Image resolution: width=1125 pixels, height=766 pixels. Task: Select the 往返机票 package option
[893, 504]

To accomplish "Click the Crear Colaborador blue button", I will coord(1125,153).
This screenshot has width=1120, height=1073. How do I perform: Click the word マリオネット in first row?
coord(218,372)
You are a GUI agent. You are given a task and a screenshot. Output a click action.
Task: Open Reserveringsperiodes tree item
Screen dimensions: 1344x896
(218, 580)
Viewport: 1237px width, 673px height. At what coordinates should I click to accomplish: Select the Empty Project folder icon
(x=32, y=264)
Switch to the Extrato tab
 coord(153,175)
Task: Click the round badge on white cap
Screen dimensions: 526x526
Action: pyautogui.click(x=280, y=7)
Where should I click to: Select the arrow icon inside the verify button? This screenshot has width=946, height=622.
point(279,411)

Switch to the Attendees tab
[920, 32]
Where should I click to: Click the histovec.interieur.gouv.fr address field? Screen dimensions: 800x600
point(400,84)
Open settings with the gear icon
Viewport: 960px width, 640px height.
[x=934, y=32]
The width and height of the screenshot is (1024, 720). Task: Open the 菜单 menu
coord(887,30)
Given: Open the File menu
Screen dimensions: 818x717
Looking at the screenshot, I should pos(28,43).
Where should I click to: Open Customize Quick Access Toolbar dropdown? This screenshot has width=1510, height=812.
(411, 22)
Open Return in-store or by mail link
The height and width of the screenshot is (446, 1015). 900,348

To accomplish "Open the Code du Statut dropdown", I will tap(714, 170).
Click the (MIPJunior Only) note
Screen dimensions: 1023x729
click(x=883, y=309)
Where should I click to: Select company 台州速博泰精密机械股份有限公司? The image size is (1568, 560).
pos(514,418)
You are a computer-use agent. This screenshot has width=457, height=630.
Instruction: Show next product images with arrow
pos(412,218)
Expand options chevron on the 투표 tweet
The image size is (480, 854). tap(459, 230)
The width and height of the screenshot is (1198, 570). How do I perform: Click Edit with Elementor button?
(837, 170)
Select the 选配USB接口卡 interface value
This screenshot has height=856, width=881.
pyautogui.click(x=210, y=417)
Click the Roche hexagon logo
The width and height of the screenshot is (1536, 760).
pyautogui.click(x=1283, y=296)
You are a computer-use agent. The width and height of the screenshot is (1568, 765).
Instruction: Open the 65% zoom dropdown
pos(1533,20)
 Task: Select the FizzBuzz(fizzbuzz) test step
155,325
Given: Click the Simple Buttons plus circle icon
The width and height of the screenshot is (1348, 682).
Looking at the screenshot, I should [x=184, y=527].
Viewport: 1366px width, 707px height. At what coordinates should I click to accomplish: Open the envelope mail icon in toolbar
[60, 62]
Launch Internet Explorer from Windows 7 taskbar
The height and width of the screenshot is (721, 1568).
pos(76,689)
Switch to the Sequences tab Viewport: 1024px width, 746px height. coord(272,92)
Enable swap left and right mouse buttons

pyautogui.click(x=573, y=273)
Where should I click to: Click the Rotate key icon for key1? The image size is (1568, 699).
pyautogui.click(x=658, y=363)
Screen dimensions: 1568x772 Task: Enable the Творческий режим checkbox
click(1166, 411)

### Instructions for the task
Revise the material above by replacing "Switch to the" with "Go to the" throughout, leaving everything else unchanged.

### Response for this exercise
Image resolution: width=1125 pixels, height=766 pixels. Task: Select the 往返机票 package option
[893, 504]

To accomplish "Click the Crear Colaborador blue button", I will coord(1125,153).
This screenshot has width=1120, height=1073. How do I perform: Click the word マリオネット in first row?
coord(218,372)
You are a GUI agent. You are given a task and a screenshot. Output a click action.
Task: Open Reserveringsperiodes tree item
Screen dimensions: 1344x896
(218, 580)
Viewport: 1237px width, 673px height. At what coordinates should I click to accomplish: Select the Empty Project folder icon
(x=32, y=264)
Go to the Extrato tab
 coord(153,175)
Task: Click the round badge on white cap
Screen dimensions: 526x526
Action: pyautogui.click(x=280, y=7)
Where should I click to: Select the arrow icon inside the verify button? This screenshot has width=946, height=622.
point(279,411)

Go to the Attendees tab
[920, 32]
Where should I click to: Click the histovec.interieur.gouv.fr address field? Screen dimensions: 800x600
point(400,84)
Open settings with the gear icon
Viewport: 960px width, 640px height.
[x=934, y=32]
The width and height of the screenshot is (1024, 720). Task: Open the 菜单 menu
coord(887,30)
Given: Open the File menu
Screen dimensions: 818x717
Looking at the screenshot, I should pos(28,43).
Where should I click to: Open Customize Quick Access Toolbar dropdown? This screenshot has width=1510, height=812.
(411, 22)
Open Return in-store or by mail link
The height and width of the screenshot is (446, 1015). 900,348

To accomplish "Open the Code du Statut dropdown", I will tap(714, 170).
Click the (MIPJunior Only) note
Screen dimensions: 1023x729
click(x=883, y=309)
Where should I click to: Select company 台州速博泰精密机械股份有限公司? The image size is (1568, 560).
pos(514,418)
You are a computer-use agent. This screenshot has width=457, height=630.
Instruction: Show next product images with arrow
pos(412,218)
Expand options chevron on the 투표 tweet
The image size is (480, 854). tap(459, 230)
The width and height of the screenshot is (1198, 570). How do I perform: Click Edit with Elementor button?
(837, 170)
Select the 选配USB接口卡 interface value
This screenshot has height=856, width=881.
pyautogui.click(x=210, y=417)
Click the Roche hexagon logo
The width and height of the screenshot is (1536, 760).
pyautogui.click(x=1283, y=296)
You are a computer-use agent. The width and height of the screenshot is (1568, 765).
Instruction: Open the 65% zoom dropdown
pos(1533,20)
 Task: Select the FizzBuzz(fizzbuzz) test step
155,325
Given: Click the Simple Buttons plus circle icon
The width and height of the screenshot is (1348, 682).
Looking at the screenshot, I should [x=184, y=527].
Viewport: 1366px width, 707px height. At what coordinates should I click to accomplish: Open the envelope mail icon in toolbar
[60, 62]
Launch Internet Explorer from Windows 7 taskbar
The height and width of the screenshot is (721, 1568).
pos(76,689)
Go to the Sequences tab Viewport: 1024px width, 746px height. coord(272,92)
Enable swap left and right mouse buttons

pyautogui.click(x=573, y=273)
Where should I click to: Click the Rotate key icon for key1? The image size is (1568, 699).
pyautogui.click(x=658, y=363)
Screen dimensions: 1568x772 Task: Enable the Творческий режим checkbox
click(1166, 411)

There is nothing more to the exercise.